[A listing]
======
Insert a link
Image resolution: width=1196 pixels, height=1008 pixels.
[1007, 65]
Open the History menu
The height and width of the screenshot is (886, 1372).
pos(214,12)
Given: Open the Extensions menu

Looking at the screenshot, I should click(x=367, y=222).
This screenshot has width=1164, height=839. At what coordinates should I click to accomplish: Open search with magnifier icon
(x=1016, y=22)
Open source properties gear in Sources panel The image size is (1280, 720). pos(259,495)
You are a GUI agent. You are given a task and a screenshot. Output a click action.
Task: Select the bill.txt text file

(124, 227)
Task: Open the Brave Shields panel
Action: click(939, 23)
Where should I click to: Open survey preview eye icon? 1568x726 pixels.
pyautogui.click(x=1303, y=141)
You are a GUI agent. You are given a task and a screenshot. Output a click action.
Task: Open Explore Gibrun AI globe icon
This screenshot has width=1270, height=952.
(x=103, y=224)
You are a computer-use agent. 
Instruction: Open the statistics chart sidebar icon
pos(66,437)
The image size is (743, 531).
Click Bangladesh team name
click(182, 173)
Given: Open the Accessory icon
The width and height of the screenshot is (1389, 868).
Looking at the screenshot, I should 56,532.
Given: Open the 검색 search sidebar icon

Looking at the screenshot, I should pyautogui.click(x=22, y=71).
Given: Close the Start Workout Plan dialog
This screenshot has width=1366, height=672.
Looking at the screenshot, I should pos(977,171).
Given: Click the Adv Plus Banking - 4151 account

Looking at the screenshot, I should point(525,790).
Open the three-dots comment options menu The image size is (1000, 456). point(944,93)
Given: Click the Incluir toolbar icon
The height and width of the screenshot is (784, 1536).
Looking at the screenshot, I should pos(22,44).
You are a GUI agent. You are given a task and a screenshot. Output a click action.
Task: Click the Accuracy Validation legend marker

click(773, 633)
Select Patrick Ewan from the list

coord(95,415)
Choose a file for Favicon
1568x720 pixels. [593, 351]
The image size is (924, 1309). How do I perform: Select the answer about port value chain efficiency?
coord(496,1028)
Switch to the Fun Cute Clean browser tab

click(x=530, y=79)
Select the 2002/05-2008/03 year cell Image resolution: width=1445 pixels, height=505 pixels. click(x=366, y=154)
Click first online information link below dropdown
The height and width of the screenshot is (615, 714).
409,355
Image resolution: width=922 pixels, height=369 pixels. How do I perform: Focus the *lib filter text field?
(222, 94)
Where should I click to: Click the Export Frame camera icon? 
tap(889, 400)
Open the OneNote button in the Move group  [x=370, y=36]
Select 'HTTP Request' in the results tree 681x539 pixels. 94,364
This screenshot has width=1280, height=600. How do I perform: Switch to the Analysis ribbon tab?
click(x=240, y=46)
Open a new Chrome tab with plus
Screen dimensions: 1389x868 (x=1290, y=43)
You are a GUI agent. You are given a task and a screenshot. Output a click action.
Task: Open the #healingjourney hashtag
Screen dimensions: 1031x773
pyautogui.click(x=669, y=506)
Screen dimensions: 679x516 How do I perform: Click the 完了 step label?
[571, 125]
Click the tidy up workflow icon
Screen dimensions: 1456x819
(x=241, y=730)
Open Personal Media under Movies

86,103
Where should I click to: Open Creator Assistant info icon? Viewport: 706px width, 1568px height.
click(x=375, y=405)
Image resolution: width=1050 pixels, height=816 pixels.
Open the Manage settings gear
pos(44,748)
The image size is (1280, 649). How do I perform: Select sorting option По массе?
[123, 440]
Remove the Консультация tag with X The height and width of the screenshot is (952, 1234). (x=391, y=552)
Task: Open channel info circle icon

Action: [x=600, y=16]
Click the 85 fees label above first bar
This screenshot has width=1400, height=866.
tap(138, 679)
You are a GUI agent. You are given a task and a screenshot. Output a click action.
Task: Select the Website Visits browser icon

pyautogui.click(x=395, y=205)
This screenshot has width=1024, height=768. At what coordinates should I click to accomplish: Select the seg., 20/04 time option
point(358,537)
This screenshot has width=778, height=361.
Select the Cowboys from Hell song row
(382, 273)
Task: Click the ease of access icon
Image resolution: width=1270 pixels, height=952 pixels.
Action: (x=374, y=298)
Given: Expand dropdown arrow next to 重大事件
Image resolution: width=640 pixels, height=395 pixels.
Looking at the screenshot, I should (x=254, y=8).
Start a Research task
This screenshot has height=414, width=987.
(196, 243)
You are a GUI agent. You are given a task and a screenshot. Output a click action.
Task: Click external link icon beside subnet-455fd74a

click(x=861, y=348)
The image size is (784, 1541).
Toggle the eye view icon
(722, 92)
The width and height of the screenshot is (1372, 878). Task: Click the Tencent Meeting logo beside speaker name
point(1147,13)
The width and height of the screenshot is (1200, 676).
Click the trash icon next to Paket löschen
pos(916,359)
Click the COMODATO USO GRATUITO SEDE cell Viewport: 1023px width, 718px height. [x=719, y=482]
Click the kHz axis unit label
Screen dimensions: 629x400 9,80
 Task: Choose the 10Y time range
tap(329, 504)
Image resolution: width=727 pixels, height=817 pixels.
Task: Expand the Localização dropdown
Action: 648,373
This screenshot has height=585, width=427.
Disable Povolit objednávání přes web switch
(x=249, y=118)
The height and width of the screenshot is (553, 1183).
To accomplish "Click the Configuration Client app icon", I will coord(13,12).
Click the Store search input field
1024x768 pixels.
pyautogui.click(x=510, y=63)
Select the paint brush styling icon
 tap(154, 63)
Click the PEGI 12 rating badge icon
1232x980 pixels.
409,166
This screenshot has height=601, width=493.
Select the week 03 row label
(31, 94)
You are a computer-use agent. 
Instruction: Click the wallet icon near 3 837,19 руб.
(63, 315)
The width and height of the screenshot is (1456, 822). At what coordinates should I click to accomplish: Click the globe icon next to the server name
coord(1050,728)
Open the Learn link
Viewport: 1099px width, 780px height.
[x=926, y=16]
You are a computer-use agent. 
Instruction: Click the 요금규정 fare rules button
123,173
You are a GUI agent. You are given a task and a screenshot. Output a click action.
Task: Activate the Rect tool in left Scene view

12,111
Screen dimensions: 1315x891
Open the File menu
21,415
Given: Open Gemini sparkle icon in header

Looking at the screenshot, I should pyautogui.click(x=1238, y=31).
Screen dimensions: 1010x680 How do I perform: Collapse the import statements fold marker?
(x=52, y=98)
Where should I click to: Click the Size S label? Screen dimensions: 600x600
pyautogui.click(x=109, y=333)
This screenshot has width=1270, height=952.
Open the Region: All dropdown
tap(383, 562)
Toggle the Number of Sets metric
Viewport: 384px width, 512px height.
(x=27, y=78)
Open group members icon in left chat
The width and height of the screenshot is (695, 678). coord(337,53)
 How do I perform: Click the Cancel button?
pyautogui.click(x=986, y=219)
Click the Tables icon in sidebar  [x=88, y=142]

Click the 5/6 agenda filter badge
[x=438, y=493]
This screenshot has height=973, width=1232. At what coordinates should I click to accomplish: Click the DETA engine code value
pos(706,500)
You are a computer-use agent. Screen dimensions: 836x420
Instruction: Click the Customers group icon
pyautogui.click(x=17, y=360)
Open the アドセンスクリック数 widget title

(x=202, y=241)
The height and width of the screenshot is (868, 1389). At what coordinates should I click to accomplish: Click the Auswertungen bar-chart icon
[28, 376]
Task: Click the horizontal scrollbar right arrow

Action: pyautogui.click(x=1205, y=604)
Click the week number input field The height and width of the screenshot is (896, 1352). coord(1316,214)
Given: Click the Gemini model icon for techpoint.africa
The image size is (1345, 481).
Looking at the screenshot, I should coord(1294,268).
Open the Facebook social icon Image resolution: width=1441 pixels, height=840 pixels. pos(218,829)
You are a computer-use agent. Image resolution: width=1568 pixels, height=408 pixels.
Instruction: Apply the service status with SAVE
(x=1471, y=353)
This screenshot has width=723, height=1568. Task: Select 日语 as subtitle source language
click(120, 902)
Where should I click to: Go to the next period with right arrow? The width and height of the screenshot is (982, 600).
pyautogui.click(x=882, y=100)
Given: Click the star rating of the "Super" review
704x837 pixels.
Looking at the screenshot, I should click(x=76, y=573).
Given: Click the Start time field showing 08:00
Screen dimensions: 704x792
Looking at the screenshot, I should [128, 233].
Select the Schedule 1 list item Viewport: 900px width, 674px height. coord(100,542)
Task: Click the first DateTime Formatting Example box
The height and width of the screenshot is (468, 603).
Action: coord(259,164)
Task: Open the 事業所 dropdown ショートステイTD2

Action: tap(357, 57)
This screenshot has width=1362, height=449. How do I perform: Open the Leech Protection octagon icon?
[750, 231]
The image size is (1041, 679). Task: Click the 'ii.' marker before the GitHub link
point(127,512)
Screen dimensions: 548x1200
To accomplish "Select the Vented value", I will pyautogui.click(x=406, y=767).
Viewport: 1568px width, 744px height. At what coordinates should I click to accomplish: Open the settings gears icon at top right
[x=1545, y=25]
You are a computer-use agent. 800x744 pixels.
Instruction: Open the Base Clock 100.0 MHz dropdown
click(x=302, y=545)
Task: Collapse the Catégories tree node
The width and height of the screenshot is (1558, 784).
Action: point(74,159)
======
Required task:
Copy everything in the listing above from the line containing "The width and height of the screenshot is (1372, 878)." down to the line containing "Screen dimensions: 629x400 9,80", both of those lines included, word for word.

Reply:
The width and height of the screenshot is (1372, 878). Task: Click the Tencent Meeting logo beside speaker name
point(1147,13)
The width and height of the screenshot is (1200, 676).
Click the trash icon next to Paket löschen
pos(916,359)
Click the COMODATO USO GRATUITO SEDE cell Viewport: 1023px width, 718px height. [x=719, y=482]
Click the kHz axis unit label
Screen dimensions: 629x400 9,80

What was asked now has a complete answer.